Source data:
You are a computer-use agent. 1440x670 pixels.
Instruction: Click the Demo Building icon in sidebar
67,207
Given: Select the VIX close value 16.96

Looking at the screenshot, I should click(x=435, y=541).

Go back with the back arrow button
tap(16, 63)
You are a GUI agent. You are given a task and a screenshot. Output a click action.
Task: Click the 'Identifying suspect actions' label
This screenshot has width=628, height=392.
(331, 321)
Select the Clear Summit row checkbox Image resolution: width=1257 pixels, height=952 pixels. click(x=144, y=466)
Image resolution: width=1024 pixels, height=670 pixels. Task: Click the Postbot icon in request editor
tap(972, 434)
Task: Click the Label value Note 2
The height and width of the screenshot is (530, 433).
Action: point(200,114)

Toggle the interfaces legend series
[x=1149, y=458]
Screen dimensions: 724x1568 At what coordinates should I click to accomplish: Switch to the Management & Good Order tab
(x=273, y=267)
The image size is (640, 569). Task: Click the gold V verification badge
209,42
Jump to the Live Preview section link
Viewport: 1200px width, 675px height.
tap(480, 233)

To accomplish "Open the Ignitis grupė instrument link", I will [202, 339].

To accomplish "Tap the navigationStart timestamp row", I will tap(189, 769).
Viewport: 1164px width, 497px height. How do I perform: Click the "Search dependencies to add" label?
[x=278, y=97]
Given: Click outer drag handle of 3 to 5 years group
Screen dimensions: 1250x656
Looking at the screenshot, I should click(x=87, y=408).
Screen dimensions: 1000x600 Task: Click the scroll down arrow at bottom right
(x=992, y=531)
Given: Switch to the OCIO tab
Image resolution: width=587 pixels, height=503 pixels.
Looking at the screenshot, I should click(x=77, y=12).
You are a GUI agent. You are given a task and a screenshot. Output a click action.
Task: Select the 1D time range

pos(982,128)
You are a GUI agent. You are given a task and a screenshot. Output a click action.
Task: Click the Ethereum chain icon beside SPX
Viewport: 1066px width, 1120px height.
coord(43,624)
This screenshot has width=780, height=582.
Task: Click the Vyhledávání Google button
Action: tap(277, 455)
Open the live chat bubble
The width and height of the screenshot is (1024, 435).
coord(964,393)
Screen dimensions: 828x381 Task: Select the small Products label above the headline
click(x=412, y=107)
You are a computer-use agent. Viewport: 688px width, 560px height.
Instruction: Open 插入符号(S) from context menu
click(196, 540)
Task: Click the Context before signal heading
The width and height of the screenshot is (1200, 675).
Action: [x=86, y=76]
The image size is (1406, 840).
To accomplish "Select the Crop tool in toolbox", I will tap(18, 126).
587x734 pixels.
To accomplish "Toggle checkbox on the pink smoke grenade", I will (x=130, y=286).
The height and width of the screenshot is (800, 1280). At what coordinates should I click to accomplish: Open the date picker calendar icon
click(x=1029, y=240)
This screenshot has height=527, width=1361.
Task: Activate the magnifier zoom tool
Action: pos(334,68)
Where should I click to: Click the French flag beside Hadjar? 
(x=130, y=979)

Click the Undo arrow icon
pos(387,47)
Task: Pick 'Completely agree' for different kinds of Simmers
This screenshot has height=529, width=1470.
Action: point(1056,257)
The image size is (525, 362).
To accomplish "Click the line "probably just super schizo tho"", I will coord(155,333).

What you are asked to do:
Retype the entire listing word for word.

Solution below:
You are a computer-use agent. 1440x670 pixels.
Instruction: Click the Demo Building icon in sidebar
67,207
Given: Select the VIX close value 16.96

Looking at the screenshot, I should click(x=435, y=541).

Go back with the back arrow button
tap(16, 63)
You are a GUI agent. You are given a task and a screenshot. Output a click action.
Task: Click the 'Identifying suspect actions' label
This screenshot has width=628, height=392.
(331, 321)
Select the Clear Summit row checkbox Image resolution: width=1257 pixels, height=952 pixels. click(x=144, y=466)
Image resolution: width=1024 pixels, height=670 pixels. Task: Click the Postbot icon in request editor
tap(972, 434)
Task: Click the Label value Note 2
The height and width of the screenshot is (530, 433).
Action: point(200,114)

Toggle the interfaces legend series
[x=1149, y=458]
Screen dimensions: 724x1568 At what coordinates should I click to accomplish: Switch to the Management & Good Order tab
(x=273, y=267)
The image size is (640, 569). Task: Click the gold V verification badge
209,42
Jump to the Live Preview section link
Viewport: 1200px width, 675px height.
tap(480, 233)

To accomplish "Open the Ignitis grupė instrument link", I will [202, 339].

To accomplish "Tap the navigationStart timestamp row", I will tap(189, 769).
Viewport: 1164px width, 497px height. How do I perform: Click the "Search dependencies to add" label?
[x=278, y=97]
Given: Click outer drag handle of 3 to 5 years group
Screen dimensions: 1250x656
Looking at the screenshot, I should click(x=87, y=408).
Screen dimensions: 1000x600 Task: Click the scroll down arrow at bottom right
(x=992, y=531)
Given: Switch to the OCIO tab
Image resolution: width=587 pixels, height=503 pixels.
Looking at the screenshot, I should click(x=77, y=12).
You are a GUI agent. You are given a task and a screenshot. Output a click action.
Task: Select the 1D time range

pos(982,128)
You are a GUI agent. You are given a task and a screenshot. Output a click action.
Task: Click the Ethereum chain icon beside SPX
Viewport: 1066px width, 1120px height.
coord(43,624)
This screenshot has width=780, height=582.
Task: Click the Vyhledávání Google button
Action: tap(277, 455)
Open the live chat bubble
The width and height of the screenshot is (1024, 435).
coord(964,393)
Screen dimensions: 828x381 Task: Select the small Products label above the headline
click(x=412, y=107)
You are a computer-use agent. Viewport: 688px width, 560px height.
Instruction: Open 插入符号(S) from context menu
click(196, 540)
Task: Click the Context before signal heading
The width and height of the screenshot is (1200, 675).
Action: [x=86, y=76]
The image size is (1406, 840).
To accomplish "Select the Crop tool in toolbox", I will tap(18, 126).
587x734 pixels.
To accomplish "Toggle checkbox on the pink smoke grenade", I will (x=130, y=286).
The height and width of the screenshot is (800, 1280). At what coordinates should I click to accomplish: Open the date picker calendar icon
click(x=1029, y=240)
This screenshot has height=527, width=1361.
Task: Activate the magnifier zoom tool
Action: pos(334,68)
Where should I click to: Click the French flag beside Hadjar? 
(x=130, y=979)

Click the Undo arrow icon
pos(387,47)
Task: Pick 'Completely agree' for different kinds of Simmers
This screenshot has height=529, width=1470.
Action: point(1056,257)
The image size is (525, 362).
To accomplish "Click the line "probably just super schizo tho"", I will coord(155,333).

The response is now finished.